Yesterday the Supreme Court refused to stay the scheduled execution of a Virginia prisoner, Teresa Lewis, who admitted that she planned the killings of her husband and stepson in 2002. Justices Ginsburg and Sotomayor would have granted the application to stay the execution. Lewis is now likely to be the first woman executed in the United States in five years, and the first in Virginia in nearly one hundred. The Washington Post, CNN, the Richmond Times-Dispatch, ABC News, BBC, and the New York Times all have coverage of the story.
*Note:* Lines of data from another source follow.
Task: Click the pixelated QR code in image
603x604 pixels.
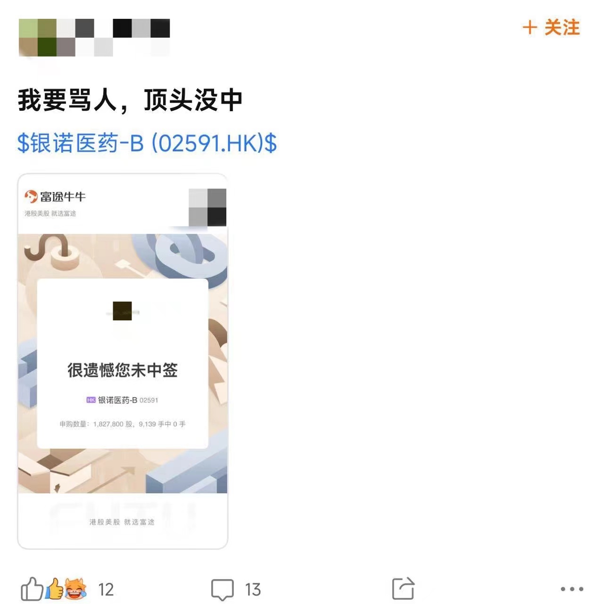Action: coord(207,207)
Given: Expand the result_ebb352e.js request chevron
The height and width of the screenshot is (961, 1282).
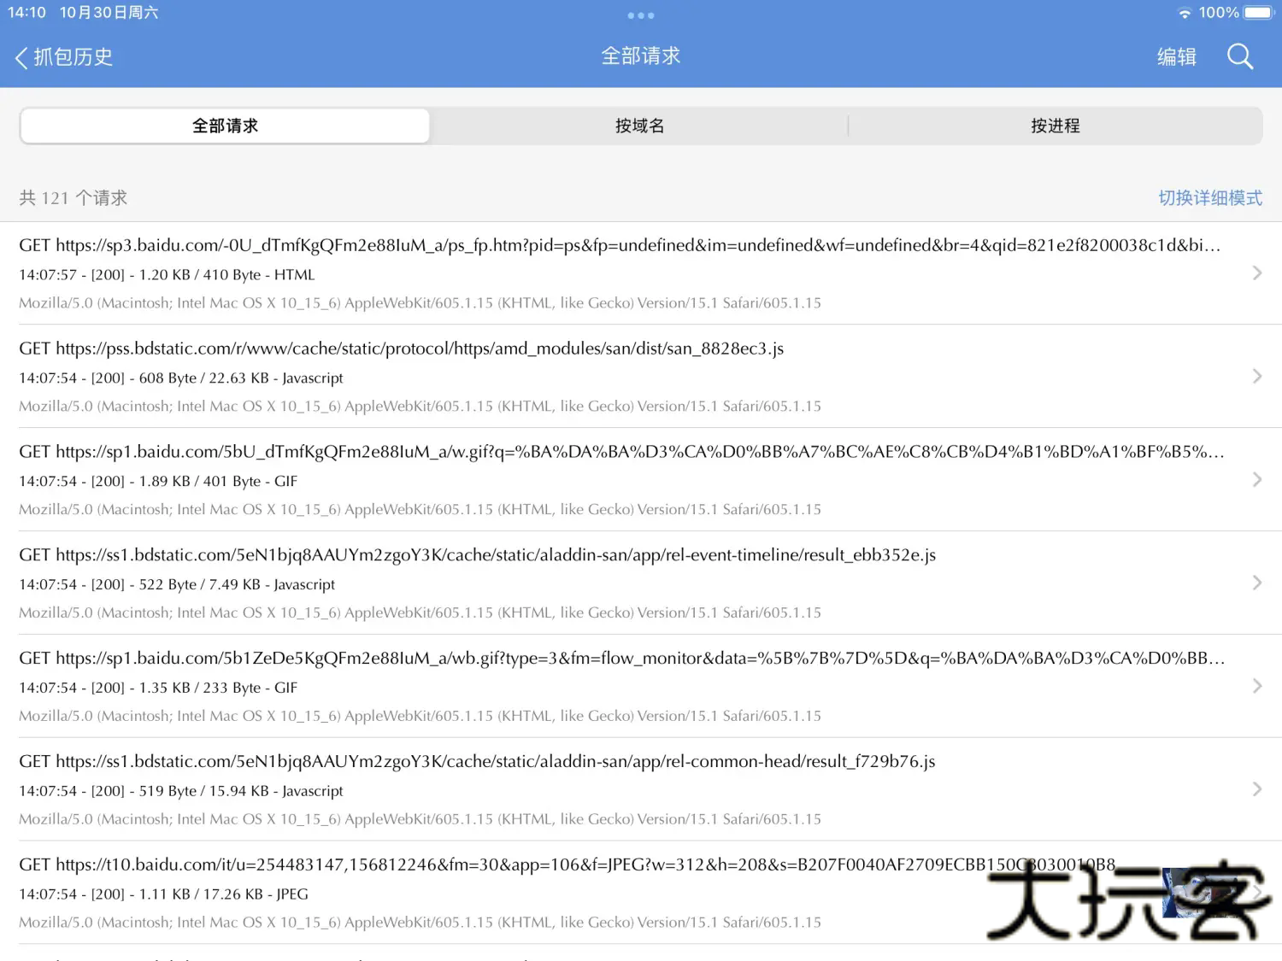Looking at the screenshot, I should (1256, 583).
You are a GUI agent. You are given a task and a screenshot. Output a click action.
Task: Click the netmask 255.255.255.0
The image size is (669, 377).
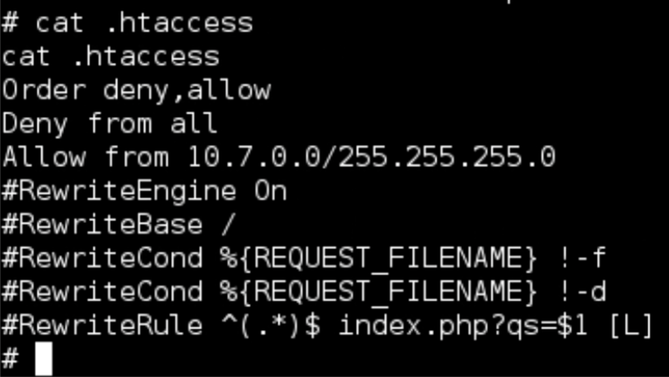447,157
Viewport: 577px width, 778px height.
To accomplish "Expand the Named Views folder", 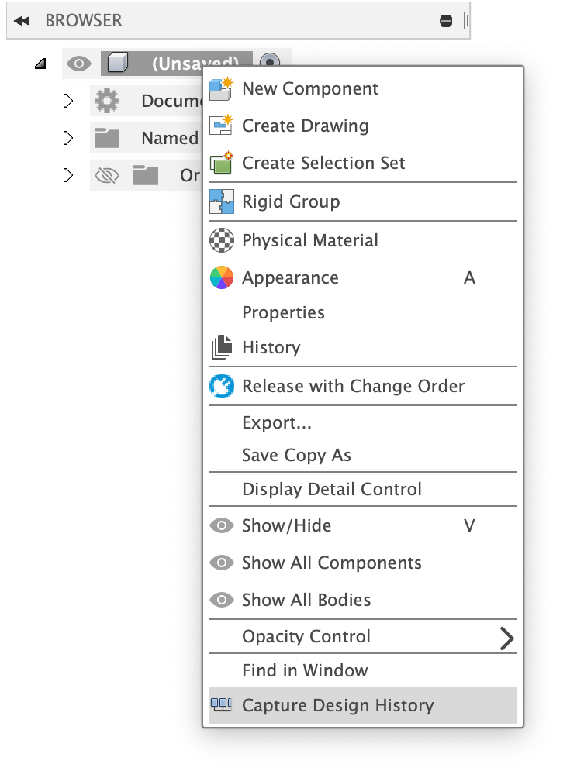I will click(67, 138).
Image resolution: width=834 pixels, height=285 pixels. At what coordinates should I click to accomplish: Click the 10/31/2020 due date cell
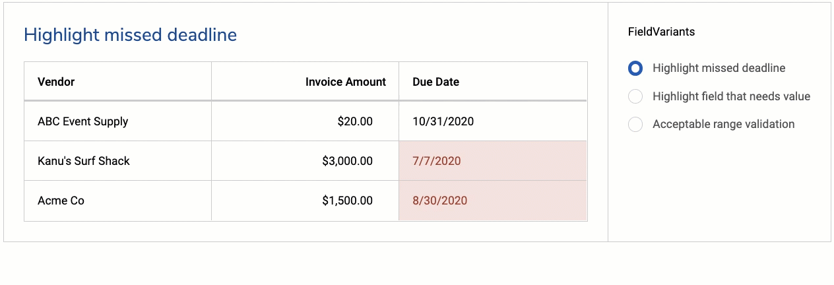pyautogui.click(x=443, y=121)
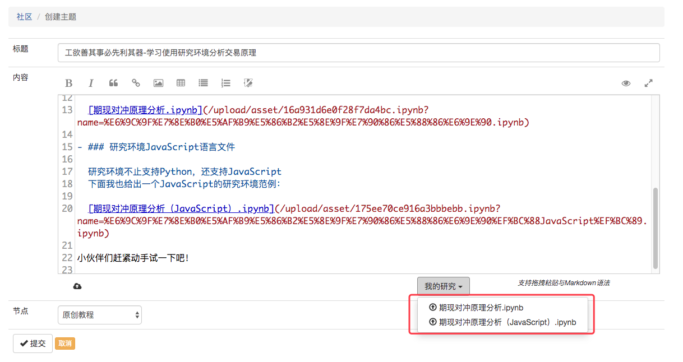Toggle fullscreen editor mode
Viewport: 683px width, 362px height.
click(648, 83)
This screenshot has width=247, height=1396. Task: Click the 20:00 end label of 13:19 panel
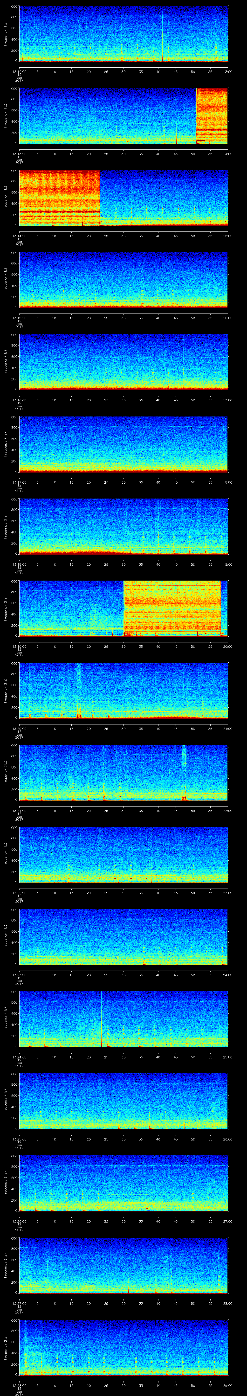point(227,647)
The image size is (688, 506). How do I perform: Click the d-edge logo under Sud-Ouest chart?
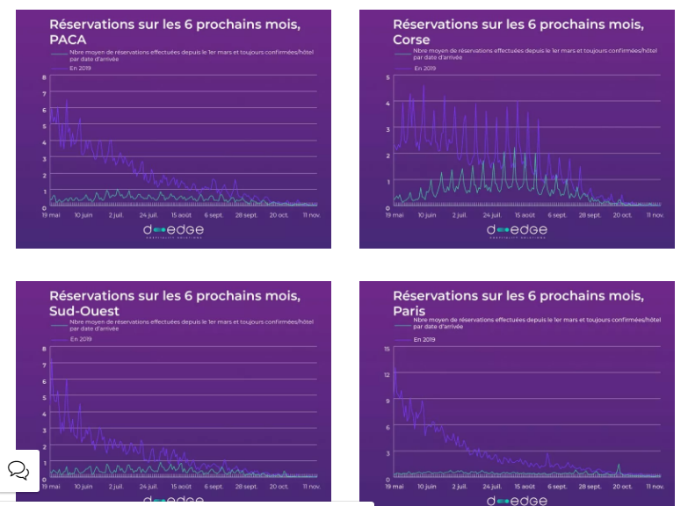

Justice Ginsburg is featured in next month’s ABA Journal, which has a cover story on Ginsburg’s “career as a lawyer and judge; [her] marriage to her late husband, Martin; and … the changes that women have seen in law and parenthood.” (Two audio clips of the ABA Journal’s interview with Ginsburg are available here and here.) The new issue of the Journal includes several additional features pertaining to the Supreme Court. Mark Walsh looks ahead to several high-profile cases of the upcoming Term, as well as the addition of Elena Kagan to the bench. John Gibeaut and Wendy Davis provide substantial previews of Snyder v. Phelps, the funeral picketing case, and Bruesewitz v. Wyeth, the vaccine liability case, respectively. And Georgetown law student Mike Sacks reflects on the six months he spent attempting to be first in the public line for all Supreme Court sittings. (Thanks to How Appealing and Howard Bashman for the links.)

Briefly:

  • In the Los Angeles Times, Jim Newton reviews Justice Breyer’s new book Making Our Democracy Work, writing that the book “extends [Breyer’s] public ruminations with what are becoming his hallmarks: wisdom, modesty, incisiveness and a touch of naiveté.” (See Monday’s round-up for links to more reviews of the book.) Justice Breyer’s recent appearance on Charlie Rose is available here.
  • Responding to a recent story on ideological patterns of clerk hiring at the Court, the New York Times editorial board suggests ways to “solve the problem,” such as random assignment of clerks to Justices.
  • The Blog of LegalTimes reports that the Court has asked a record company to respond to a cert. petition filed by a student who was sued for downloading music illegally. The call for a response, Tony Mauro writes, “is a sign of the Court’s interest in the case.”
  • In his Sidebar column for the New York Times, Adam Liptak reports the back story of a cert. petition pending at the Court, in which a mother lost contact with her young child – also a U.S. citizen – for three years when the child was deported to Mexico with her father.  [Disclosure:  Howe & Russell and Akin Gump are counsel to the mother in this case.]
  • The Washington Post editorial board urges the Court to take up the case of Cory Maples, an Alabama death row inmate whose opportunity to file a federal habeas challenge was thwarted by a mailroom error at his attorneys’ law firm.
  • In Newsweek, Stuart Taylor Jr. considers how the Supreme Court might act on challenges to the new health-care law.
  • The New York Times offers an overview of recent gay rights litigation in the federal courts, concluding that “the ultimate question” in the litigation will be whether a majority of the Court “will agree with the district court judges’ interpretation of the court’s own rulings in cases like Lawrence v. Texas.”
  • In his column for FindLaw, Michael Dorf examines the “fundamental constitutional and prudential questions” surrounding Senator Specter’s proposal to require the Supreme Court to allow video cameras into oral arguments.
  • The Las Vegas Sun’s Nevada Wonk blog has a post on retired Justice Sandra Day O’Connor’s meeting with the Sun’s editorial board, in which she advocated for merit selection of state judges. (Thanks to How Appealing and Howard Bashman for the link.)